Stevens spent 13 of his 22 NHL seasons with the Devils and captained the team to each of its Cup championships. He had 196 goals and 712 assists, including 93 goals and 337 assists in 956 games with the Devils. His 908 career points are 10th most all-time among defensemen.
Stevens passed former Washington Capitals teammate Larry Murphy (1,615) for most appearances by a defenseman in NHL history on Nov. 26, 2003. His 1,635 career games is fifth in NHL history, trailing only Gordie Howe, Messier, Francis and Dave Andreychuk. His 233 career playoff games by a defenseman are second most, while 20 years in the playoffs are tied for third overall.

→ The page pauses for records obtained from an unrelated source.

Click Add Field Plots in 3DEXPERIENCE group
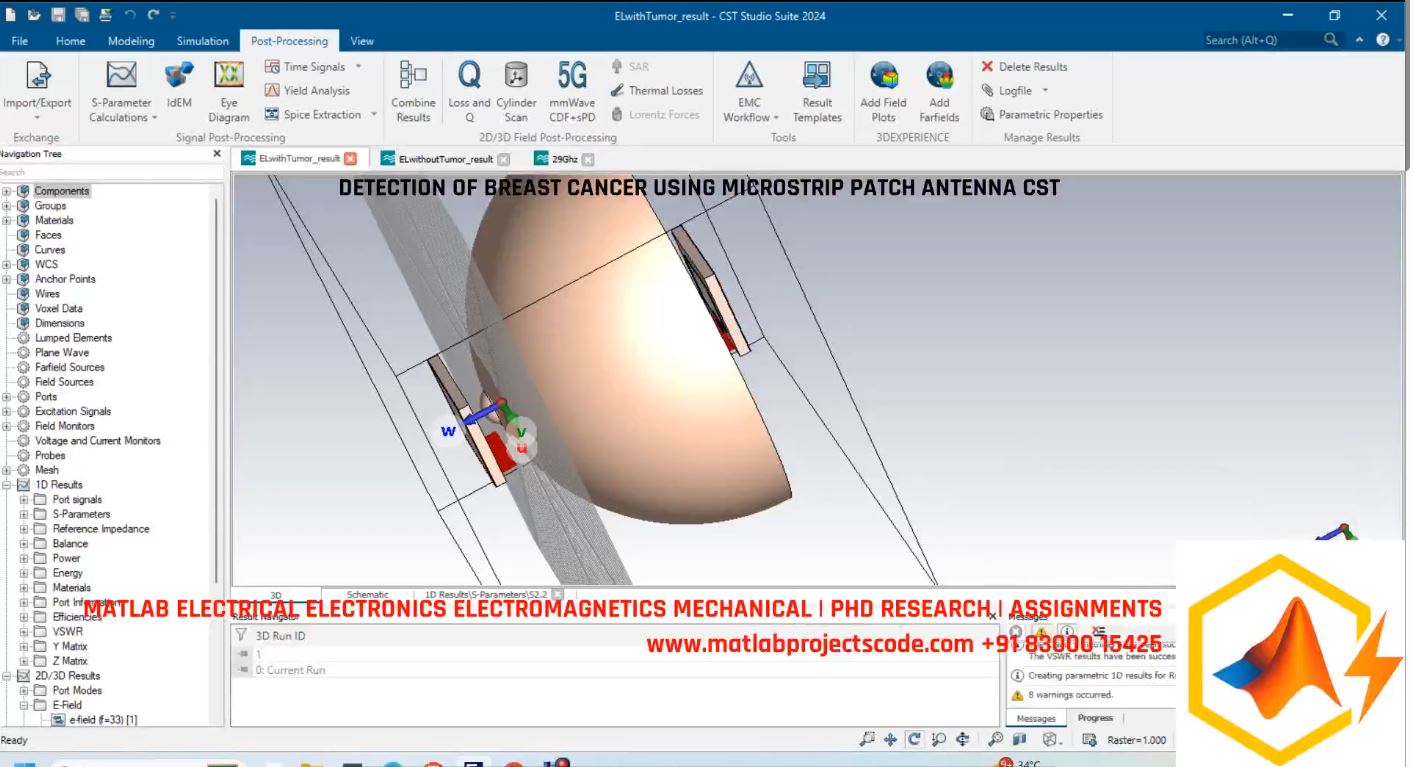pyautogui.click(x=884, y=90)
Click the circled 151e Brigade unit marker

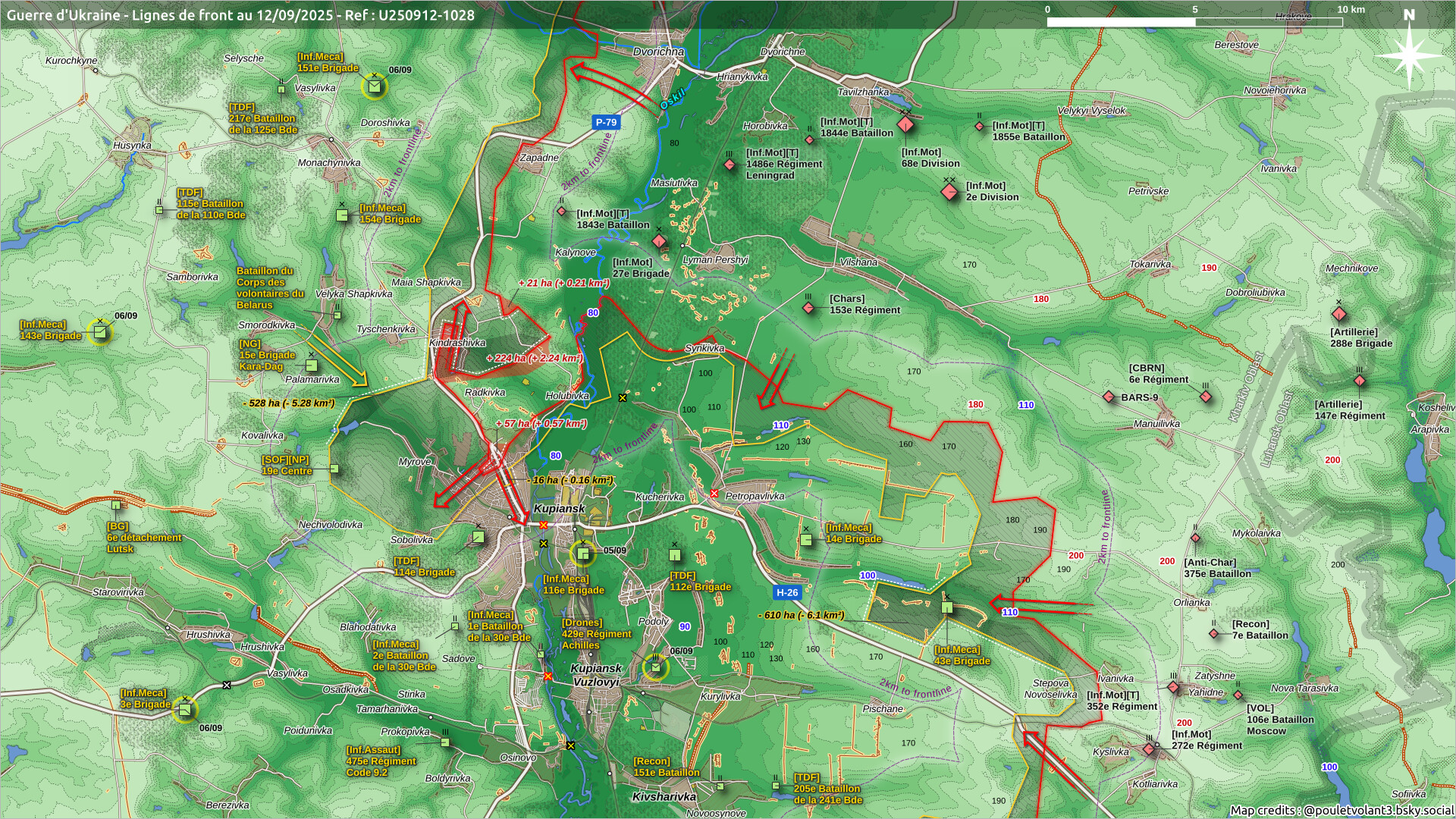pyautogui.click(x=374, y=86)
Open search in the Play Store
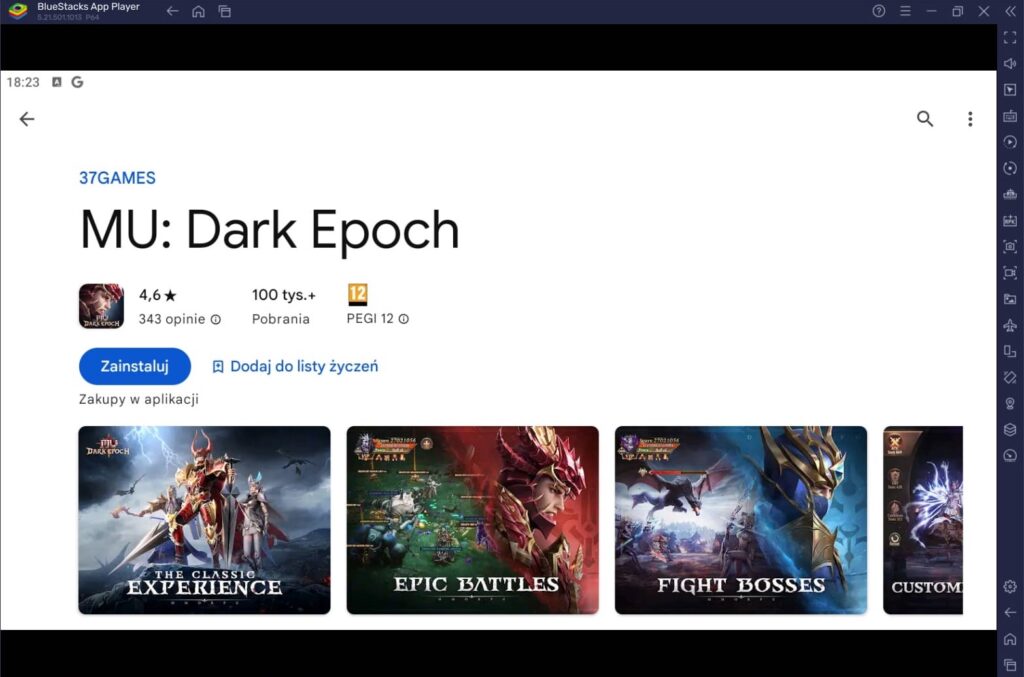The height and width of the screenshot is (677, 1024). tap(924, 118)
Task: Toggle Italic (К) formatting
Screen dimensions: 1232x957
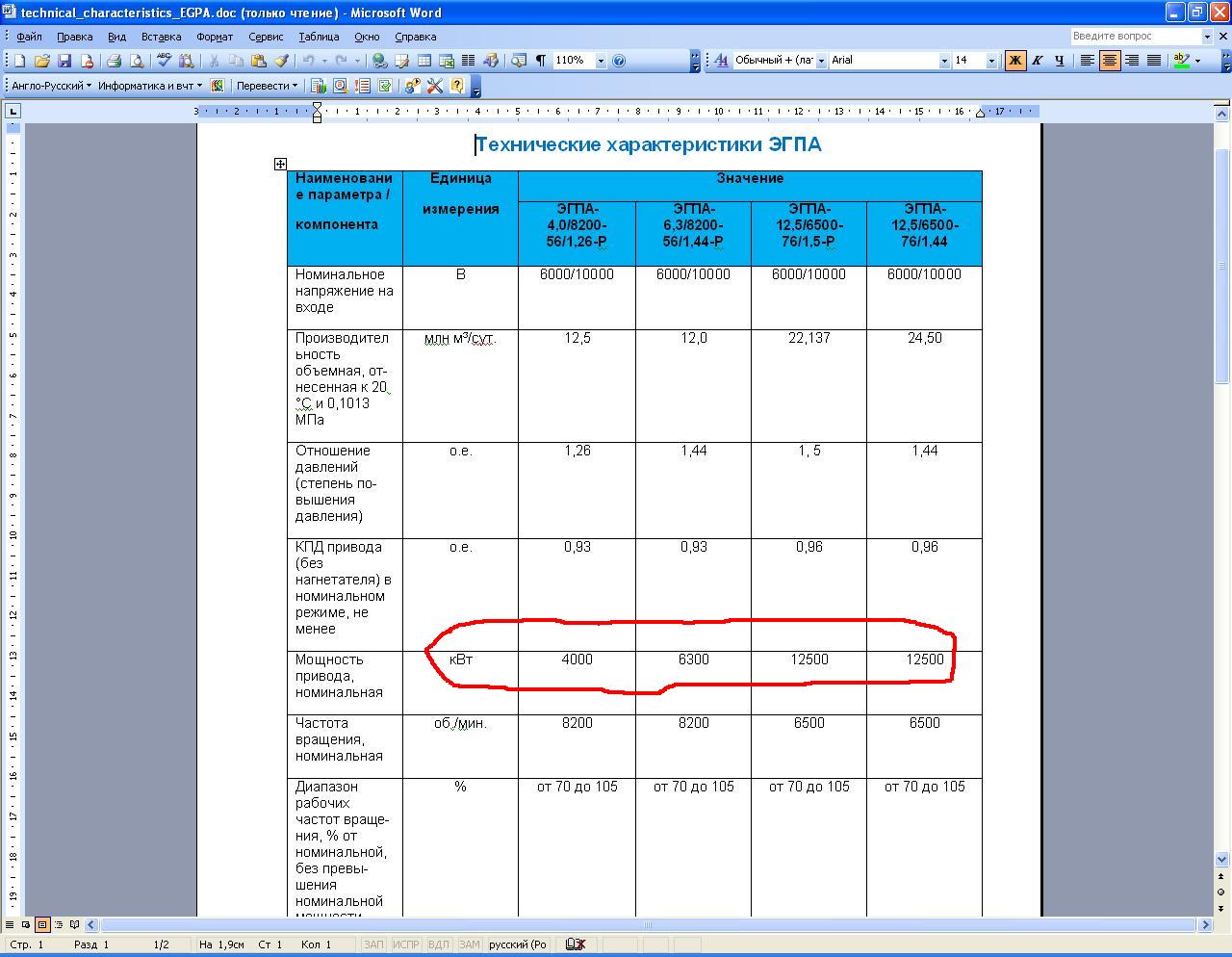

"Scott Stevens' election to the Hockey Hall of Fame in his first year of eligibility speaks volumes about his 22 years in the National Hockey League," Devils general manager Lou Lamoriello said. "He was a player who always gave 100 percent, both in practice and in games. We are proud to have Scott Stevens as the first New Jersey Devil player to be elected."
Information from The Associated Press was used in this report.